De nada adiantou o manifesto assinado por centenas de entidades negras (“NENHUM DIREITO A MENOS, DEMOCRACIA SE FAZ COM DIÁLOGO E PARTICIPAÇÃO”). A SEPPIR foi criada em 2003, logo, tem 12 anos de existência e vivia na corda bamba seja pela ausência de um orçamento que estivesse à altura da pasta ou por seu esvaziamento político. Suas pautas foram secundarizadas em nome da governabilidade. Independente disso contribuiu para dar visibilidade à população negra e a luta contra o racismo e as desigualdades raciais. Quando estive em 2010 em Cuba, os afrocubanos apontavam a SEPPIR como modelo a ser seguido pelo Partido Comunista e várias referências neste sentido eu tive de ativistas negros da Venezuela, Colômbia e Equador. O impacto negativo da decisão de Dilma para o movimento negro da América Latina e do Caribe é enorme.
Estive entre aqueles que no segundo turno das eleições presidenciais votou em Dilma para derrotar Aécio Neves como fez, aliás, boa parte do PSOL. Não me arrependo pelo simples fato de que ainda identifico diferenças entre PT, PSDB e DEM. Entendo que o PT não está mais a serviço de transformações profundas na sociedade. Entrou no jogo da política tradicional e perdeu a capacidade de encantar e mudar as coisas pela raiz. Mas confesso que não estou entre aqueles que entendem o avanço conservador como um momento de surfar na onda do anti-petismo. Até porque no cotidiano do movimento negro me relaciono com militantes do PT, PCdoB e dos partidos do antigo campo democrático e popular que são referências de luta contra o racismo e a discriminação. Contudo, não posso deixar de dizer que ironicamente muitos desses companheiros e companheiras de luta e de sonhos justificavam o voto em Dilma sob o argumento de que em caso de vitória de Aécio a SEPPIR seria extinta!
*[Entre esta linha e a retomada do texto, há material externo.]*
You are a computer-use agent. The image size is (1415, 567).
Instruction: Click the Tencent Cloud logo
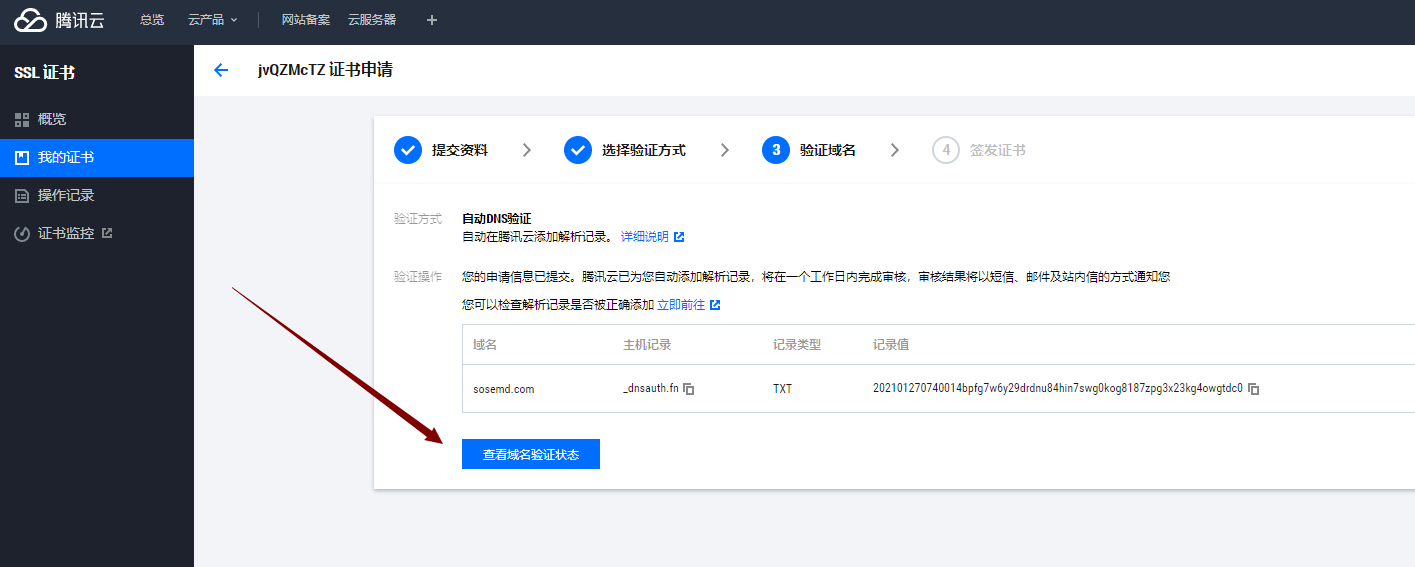58,20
Logo, a morte “branca” da SEPPIR indica não apenas o esgotamento deste governo (ainda que devamos manter a guarda alta a direita golpista que ainda ronda o Planalto), mas é uma dura lição para o movimento negro. O movimento negro é a principal escola política onde me formei e me sinto orgulhosamente representado. Ele é indispensável à democracia brasileira hoje tão ameaçada pelos detentores do poder econômico, o fundamentalismo religioso e o proselitismo conservador. O movimento negro deve fazer um profundo balanço sobre a atual política de luta de “baixa intensidade” que adotou (com exceções louváveis, certamente). O projeto histórico do movimento negro de combate ao racismo e a superação da desigualdade racial é a pedra angular da democracia social e política com igualdade para todos. Entendo isso de uma perspectiva de esquerda, de um socialismo libertário, que entende o protagonismo de sujeitos coletivos autônomos que radicalizem a democracia e a participação.
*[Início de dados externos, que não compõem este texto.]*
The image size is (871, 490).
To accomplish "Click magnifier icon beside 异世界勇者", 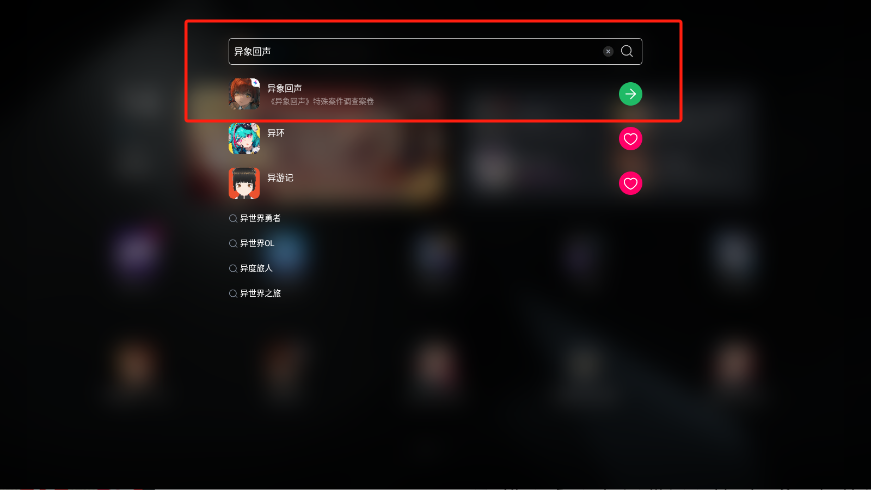I will (233, 218).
Independente da perspectiva que se adote é necessário reconhecer que a extinção da SEPPIR é um retrocesso. Diante deste fato é preciso redefinir as estratégias de luta e enfrentamento ao racismo e apostar na construção de um campo autônomo do movimento negro, independente de governos e partidos como, por exemplo, aponta o MTST com a Frente “Povo Sem Medo”. Como sujeito coletivo o movimento negro é cada vez mais necessário. E hoje cada vez mais contra a ordem. Com certeza, não cabemos no quarto de despejo e nem lá é o nosso lugar!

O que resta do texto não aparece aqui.